[rancid] Intermittent Rancid Failures

Dan Mahoney (Gushi) danm at prime.gushi.org
Tue Jun 24 18:28:16 UTC 2025


On Sat, 21 Jun 2025, heasley wrote:

> Wed, Jun 18, 2025 at 11:22:23PM +0000, Dan Mahoney (Gushi):
>> Hey there all,
>>
>> Something's driving me batty.
>>
>> My ASR-1001-X is only able to be connected to intermittently.  Rancid (run
>> as the rancid user) always works from the command line, but rancid-run fails
>> for some reason.
>>
>> When I watch rancid-run, I see several ssh processes start up, trying to
>> shell to the router in question, but of course, the output of those aren't
>> logged anywhwere?  Clogin works.  Running all the commands in rancid -d work
>> (though of course there are many extra commands in there).
>
> There should only be 1 ssh process per device, though it will try
> rancid.conf:MAX_ROUNDS times.
>
> Much of the output is filtered, but effort is made to log relevant
> errors to rancid.conf:${LOGDIR}/<group>.<datestamp>
>
> It is possible that the device is simply slow executing some commands.
> This is not unusual for older devices or because of bugs such as
> memory leaks.  Increasing the timeout can test this theory, either
> increase the timeout for all devices of type cisco,
> rancid.types.base: cisco;timeout;120

Interesting, this line wasn't in my existing rancid.types.base for type 
cisco.  I've added it at 300 in both the conf file and cloginrc.

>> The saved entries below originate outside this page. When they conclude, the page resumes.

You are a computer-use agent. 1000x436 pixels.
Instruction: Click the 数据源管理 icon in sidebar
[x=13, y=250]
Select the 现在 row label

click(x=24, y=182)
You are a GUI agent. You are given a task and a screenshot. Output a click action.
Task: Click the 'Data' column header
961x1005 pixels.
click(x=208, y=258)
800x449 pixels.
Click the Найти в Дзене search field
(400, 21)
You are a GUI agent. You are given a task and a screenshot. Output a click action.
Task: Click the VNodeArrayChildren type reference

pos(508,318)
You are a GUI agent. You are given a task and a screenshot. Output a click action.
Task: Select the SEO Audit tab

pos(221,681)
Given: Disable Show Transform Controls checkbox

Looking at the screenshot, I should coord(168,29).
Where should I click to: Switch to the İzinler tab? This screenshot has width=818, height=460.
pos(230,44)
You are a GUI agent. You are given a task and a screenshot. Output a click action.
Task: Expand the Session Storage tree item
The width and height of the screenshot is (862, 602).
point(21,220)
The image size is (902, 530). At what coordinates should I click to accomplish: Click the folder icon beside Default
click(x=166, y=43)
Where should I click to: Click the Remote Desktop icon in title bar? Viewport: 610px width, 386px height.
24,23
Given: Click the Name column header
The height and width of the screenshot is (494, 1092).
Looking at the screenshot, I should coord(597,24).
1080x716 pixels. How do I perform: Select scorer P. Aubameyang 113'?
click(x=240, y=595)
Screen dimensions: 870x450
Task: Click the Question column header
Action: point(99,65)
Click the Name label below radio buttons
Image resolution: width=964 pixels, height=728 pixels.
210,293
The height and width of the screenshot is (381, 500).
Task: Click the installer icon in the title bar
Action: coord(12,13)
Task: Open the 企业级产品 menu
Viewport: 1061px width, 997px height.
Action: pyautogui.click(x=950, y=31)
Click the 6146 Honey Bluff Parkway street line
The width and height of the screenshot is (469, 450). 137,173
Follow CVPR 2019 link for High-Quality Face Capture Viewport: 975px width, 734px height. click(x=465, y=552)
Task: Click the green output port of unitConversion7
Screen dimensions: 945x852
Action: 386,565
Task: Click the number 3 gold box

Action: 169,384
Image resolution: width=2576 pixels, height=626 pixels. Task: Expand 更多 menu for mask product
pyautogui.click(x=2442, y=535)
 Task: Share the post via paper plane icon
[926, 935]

But it seems not to be honored.  For example, at the time of one of the 
failures, I get:

$ time rancid-run
        57.43 real         3.20 user         0.40 sys

And also, ps seems to report it's being hard-set at 90:

rancid 87909   2.1  0.1  18324  6952  0  S+   17:40        0:00.06 
/usr/local/bin/expect -- /usr/local/libexec/rancid/clogin -t 90 -c show 
version;show redundancy secondary;show idprom backplane;show install 
active;show env all;show rsp chassis-info;show gsr chassis;show diag 
chassis-info;show boot;show bootvar;show variables boot;show license 
udi;show license feature;show license;show license summary;show 
activation-key (...)

Weirdly, sitting on the router and stalking "who" I see the rancid login 
happen multiple times.

Adding a couple of quotes and running the full clogin command line always 
runs quickly.

> or specific devices,
> ~rancid/.cloginrc: add timeout <name glob> {<seconds>}
>
>> But every time I call rancid-run groupname, I get the "routers have not been
>> contacted in over 24 hours" email.  And only intermittently.  (It's been a
>> little over 24 hours with no changes now).
>
> Another thing to check, which would also be revealed in the
> aforemention logs, is that the repository is not buggered in
> some manner that control_rancid can not resolve.
> su - rancid
> cd <group>
> <SCM> update or <SCM> status
> and look for errors.
>
> Those are the things that I would investigate or try first.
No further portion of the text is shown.